I love this guy whom I get to see quite often at FNC.

Why Liberals Hate 

E Pluribus Unum 

and the Great Seal


If you asked a team of expert psychologists and sociological researchers to come up with a design that was sure to infuriate and offend liberals in America, they’d probably come up with what we call the Great Seal.

The Great Seal has got it all—everything liberals despise is there, front and center.

In the first place, you’ve got your eagle, holding arrows. What good could those arrows possibly serve, aside from celebrating the violent blood lust that liberals see in Americans? It doesn’t matter to them that in the eagle’s right talon he’s clutching the olive branch of peace—making the visual point that Teddy Roosevelt made 150 years later with the words “Speak softly and carry a big stick.”

Liberals don’t think we need those sharpened arrows.

Liberals would prefer it if the bald eagle on the Great Seal was holding olive branches in both talons, or, better, an olive branch in one, and maybe a soft cushion in the other, to entice our enemies to lie down and snooze.

Or, perhaps, the olive branch and a bottle of lavender massage oil. Or maybe one of those loofah sponges they use in spas.

Anything, actually, from the Brookstone catalogue would work.

The key, for liberals, would be to get rid of those awful arrows. We don’t need arrows, or a big stick. We just need a couple of Nerf toys and a pleasant, hopeful expression.

And that’s another thing that’s wrong with the Seal: that eagle looks too angry. Too hurtful and judgmental.

Liberals, given the choice, would replace the scary eagle with something more like the popular children’s television figure, Barney, the purple dinosaur. I love you! the Great Seal would project to all who gaze at it, a big purple dinosaur holding up a juice box and a gender nonspecific plush toy.
So now we’ve “fixed” the Great Seal of the United States. It’s no longer something liberals hate. It’s a happy, loving purple dinosaur, holding up a healthy snack and a soft cushion, and above his head is an ever-changing scrapbook of the Great American Victim.

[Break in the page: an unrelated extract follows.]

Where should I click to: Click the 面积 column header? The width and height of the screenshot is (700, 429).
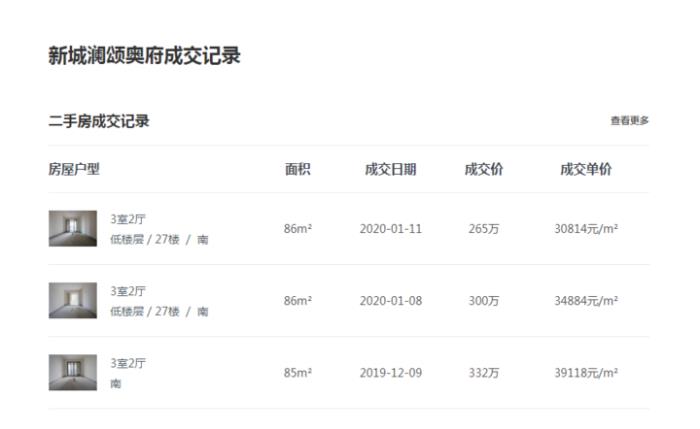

But what about the most troublesome part of the Great Seal?

What about that awful motto?

E pluribus unum, Latin for “Out of many, one,” flutters on a banner around the eagles’—excuse me: around the purple dinosaur’s—head.

“Out of many, one” is the national motto, and what the Founders imagined it meant is that out of the great and celebrated differences between us, comes one nation and one larger purpose.